HMDI - Hospital e Maternidade Dona Iris (GO) — Prova 2021
Considerando paciente com diagnóstico de infecção por COVID-19 e que apresente piora clínica e possibilidade alta de ocorrência de eventos tromboembólicos, marque a CORRETA, segundo as Recomendações da Associação Brasileira de Medicina de Emergência:
D-dímero ↑ em COVID-19 sugere risco tromboembólico, mas não é critério isolado para anticoagulação plena; exige investigação.
Em pacientes com COVID-19 e piora clínica, o D-dímero elevado é um marcador de inflamação e hipercoagulabilidade, associado a pior prognóstico e maior risco de eventos tromboembólicos. Contudo, um D-dímero isolado não justifica anticoagulação plena de rotina, mas sim uma investigação mais aprofundada para confirmar a presença de trombose, como embolia pulmonar ou trombose venosa profunda.
A infecção por COVID-19, especialmente em casos de piora clínica, está associada a um estado de hipercoagulabilidade e inflamação sistêmica, aumentando significativamente o risco de eventos tromboembólicos venosos (TEV) e arteriais. Para residentes, é crucial compreender a fisiopatologia e o manejo desses eventos. A fisiopatologia envolve a ativação da cascata de coagulação, disfunção endotelial e ativação plaquetária, resultando na formação de trombos. O D-dímero é um biomarcador de degradação da fibrina e seu aumento é comum na COVID-19, correlacionando-se com a gravidade da doença e o risco de trombose. No entanto, um D-dímero elevado isoladamente não é diagnóstico de trombose, mas sim um indicador de que uma investigação mais aprofundada é necessária. O diagnóstico de TEV requer exames de imagem específicos, como a angiotomografia de tórax para embolia pulmonar ou o ultrassom Doppler de membros inferiores para trombose venosa profunda. A estratificação de risco para TEV é importante, e escalas como IMPROVE, PADUA ou CAPRINI RAM podem auxiliar na decisão de profilaxia.

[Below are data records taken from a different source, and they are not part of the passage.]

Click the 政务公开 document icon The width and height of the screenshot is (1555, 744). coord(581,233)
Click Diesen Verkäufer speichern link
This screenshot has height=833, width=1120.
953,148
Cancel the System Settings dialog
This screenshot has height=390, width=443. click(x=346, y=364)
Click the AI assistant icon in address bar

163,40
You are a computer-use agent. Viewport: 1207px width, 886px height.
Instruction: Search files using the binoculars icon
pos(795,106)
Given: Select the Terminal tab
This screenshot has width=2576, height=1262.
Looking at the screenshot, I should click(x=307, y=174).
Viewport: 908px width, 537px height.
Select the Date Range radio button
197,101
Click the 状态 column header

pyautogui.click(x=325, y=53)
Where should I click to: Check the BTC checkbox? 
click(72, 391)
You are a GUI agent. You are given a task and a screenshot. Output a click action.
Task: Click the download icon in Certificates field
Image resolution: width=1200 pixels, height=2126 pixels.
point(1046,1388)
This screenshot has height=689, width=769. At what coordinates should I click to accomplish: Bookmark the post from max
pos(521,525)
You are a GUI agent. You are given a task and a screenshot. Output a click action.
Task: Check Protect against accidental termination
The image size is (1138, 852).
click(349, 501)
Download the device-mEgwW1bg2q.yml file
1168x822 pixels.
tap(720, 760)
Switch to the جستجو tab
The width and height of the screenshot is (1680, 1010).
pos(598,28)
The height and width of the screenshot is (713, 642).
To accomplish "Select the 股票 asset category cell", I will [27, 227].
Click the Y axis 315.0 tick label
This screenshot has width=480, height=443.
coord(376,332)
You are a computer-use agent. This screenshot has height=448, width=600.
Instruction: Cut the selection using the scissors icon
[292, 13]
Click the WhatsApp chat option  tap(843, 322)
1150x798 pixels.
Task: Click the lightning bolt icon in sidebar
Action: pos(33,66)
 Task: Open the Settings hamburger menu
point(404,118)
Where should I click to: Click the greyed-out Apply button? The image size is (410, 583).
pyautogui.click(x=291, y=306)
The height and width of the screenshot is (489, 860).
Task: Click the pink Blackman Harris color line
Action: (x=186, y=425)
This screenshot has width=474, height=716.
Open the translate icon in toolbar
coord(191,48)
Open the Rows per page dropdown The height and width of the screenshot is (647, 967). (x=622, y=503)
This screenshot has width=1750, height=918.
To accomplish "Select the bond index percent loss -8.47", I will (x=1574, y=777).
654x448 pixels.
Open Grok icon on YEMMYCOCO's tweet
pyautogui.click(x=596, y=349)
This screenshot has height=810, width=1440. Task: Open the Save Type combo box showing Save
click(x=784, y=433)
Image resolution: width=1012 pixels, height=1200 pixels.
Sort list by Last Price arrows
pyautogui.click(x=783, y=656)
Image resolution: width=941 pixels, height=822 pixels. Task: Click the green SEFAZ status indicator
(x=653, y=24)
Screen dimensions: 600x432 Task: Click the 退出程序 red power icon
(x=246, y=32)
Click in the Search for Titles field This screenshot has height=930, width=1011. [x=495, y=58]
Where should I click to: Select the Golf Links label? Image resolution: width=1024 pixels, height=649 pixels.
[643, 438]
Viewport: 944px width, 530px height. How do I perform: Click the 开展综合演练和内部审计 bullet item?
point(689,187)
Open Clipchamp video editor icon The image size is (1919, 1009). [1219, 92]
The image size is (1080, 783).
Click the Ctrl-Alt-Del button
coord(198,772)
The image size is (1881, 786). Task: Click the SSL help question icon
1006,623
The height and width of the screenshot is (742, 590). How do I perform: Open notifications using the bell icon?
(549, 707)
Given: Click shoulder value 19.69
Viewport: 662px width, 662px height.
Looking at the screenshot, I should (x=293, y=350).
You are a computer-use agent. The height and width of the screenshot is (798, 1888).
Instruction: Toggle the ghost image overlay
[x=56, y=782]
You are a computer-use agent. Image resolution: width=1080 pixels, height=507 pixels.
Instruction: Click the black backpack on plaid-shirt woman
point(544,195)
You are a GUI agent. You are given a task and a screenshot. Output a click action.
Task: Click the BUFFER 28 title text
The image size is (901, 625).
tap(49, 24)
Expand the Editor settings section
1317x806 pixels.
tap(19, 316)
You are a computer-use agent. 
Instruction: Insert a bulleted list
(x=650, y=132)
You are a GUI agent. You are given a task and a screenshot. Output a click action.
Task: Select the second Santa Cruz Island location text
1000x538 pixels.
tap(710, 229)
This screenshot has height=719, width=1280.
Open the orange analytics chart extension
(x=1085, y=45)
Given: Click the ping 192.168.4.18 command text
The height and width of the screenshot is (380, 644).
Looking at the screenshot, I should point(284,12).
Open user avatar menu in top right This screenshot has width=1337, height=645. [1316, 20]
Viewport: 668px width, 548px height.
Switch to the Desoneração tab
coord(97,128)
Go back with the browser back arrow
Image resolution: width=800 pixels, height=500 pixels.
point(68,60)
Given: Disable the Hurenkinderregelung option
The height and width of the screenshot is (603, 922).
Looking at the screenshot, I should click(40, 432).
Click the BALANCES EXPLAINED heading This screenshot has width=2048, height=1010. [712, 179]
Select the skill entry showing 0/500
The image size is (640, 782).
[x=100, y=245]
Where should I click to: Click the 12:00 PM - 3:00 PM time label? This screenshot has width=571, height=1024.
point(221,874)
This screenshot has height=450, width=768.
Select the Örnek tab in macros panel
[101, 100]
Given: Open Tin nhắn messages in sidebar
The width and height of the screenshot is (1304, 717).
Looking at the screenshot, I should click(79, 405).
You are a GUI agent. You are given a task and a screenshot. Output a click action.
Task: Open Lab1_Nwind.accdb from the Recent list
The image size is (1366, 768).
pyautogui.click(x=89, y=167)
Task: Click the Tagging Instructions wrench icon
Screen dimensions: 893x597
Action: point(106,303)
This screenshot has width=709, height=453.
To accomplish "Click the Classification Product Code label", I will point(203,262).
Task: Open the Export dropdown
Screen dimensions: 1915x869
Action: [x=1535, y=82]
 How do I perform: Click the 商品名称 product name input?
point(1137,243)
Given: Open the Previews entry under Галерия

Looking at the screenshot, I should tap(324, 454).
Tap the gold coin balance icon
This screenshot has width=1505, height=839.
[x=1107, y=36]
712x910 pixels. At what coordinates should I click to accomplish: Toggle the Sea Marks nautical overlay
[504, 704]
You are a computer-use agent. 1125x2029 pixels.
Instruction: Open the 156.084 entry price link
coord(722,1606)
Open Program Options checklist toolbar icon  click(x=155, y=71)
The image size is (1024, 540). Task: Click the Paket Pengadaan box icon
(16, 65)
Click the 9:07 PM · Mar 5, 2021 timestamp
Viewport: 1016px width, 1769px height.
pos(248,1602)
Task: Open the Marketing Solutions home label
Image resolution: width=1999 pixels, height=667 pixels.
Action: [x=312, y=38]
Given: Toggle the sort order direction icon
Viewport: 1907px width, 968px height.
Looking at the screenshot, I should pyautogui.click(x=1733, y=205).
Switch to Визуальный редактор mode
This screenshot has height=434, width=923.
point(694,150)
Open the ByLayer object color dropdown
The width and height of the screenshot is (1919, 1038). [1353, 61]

O tratamento envolve a profilaxia de TEV para todos os pacientes hospitalizados com COVID-19, geralmente com heparina de baixo peso molecular em dose profilática. A anticoagulação plena é reservada para pacientes com TEV confirmado ou em situações de muito alto risco, avaliando-se sempre o balanço entre risco de trombose e risco de sangramento. O controle do TTPa é utilizado para heparina não fracionada, enquanto a heparina de baixo peso molecular geralmente não requer monitorização de rotina, exceto em casos específicos como insuficiência renal grave. O prognóstico dos pacientes com COVID-19 e eventos tromboembólicos é pior, ressaltando a importância da vigilância e do manejo adequado.
A COVID-19 induz um estado de hiperinflamação e hipercoagulabilidade, com disfunção endotelial e ativação plaquetária, aumentando significativamente o risco de trombose arterial e venosa, incluindo embolia pulmonar.
A anticoagulação plena é indicada para pacientes com COVID-19 que têm um evento tromboembólico confirmado (ex: embolia pulmonar, trombose venosa profunda) ou em situações de alto risco individualizado, após avaliação cuidadosa do risco-benefício.
Além do D-dímero, a investigação pode incluir angiotomografia de tórax para embolia pulmonar, ultrassonografia Doppler de membros inferiores para trombose venosa profunda e, em alguns casos, ecocardiograma para avaliar disfunção de ventrículo direito.